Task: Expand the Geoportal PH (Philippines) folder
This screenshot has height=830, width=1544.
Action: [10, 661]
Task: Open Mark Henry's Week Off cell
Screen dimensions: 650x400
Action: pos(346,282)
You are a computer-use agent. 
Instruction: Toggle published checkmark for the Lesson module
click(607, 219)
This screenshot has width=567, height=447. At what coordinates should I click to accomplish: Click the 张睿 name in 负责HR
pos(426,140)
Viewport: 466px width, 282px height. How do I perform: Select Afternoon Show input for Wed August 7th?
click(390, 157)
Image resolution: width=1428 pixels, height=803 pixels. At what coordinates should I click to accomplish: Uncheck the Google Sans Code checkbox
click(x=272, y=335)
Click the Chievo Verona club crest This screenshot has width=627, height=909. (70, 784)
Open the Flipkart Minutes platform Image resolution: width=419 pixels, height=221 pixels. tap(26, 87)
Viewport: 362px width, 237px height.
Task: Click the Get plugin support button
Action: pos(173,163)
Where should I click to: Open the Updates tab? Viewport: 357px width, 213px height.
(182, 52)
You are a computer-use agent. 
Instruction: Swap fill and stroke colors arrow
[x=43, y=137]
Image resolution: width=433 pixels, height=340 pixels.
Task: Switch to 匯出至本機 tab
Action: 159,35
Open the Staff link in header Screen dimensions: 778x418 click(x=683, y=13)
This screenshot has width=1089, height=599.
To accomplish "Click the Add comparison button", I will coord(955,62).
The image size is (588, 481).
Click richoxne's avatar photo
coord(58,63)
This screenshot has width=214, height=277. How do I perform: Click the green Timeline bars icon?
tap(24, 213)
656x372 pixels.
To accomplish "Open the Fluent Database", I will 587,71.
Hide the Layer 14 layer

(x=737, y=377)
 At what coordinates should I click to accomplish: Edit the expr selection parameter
========================================================================
→ **WHAT TO PRODUCE**: The number alone is wanted: how many lines of the records above include the string "will".

→ **ANSWER SECTION**: 2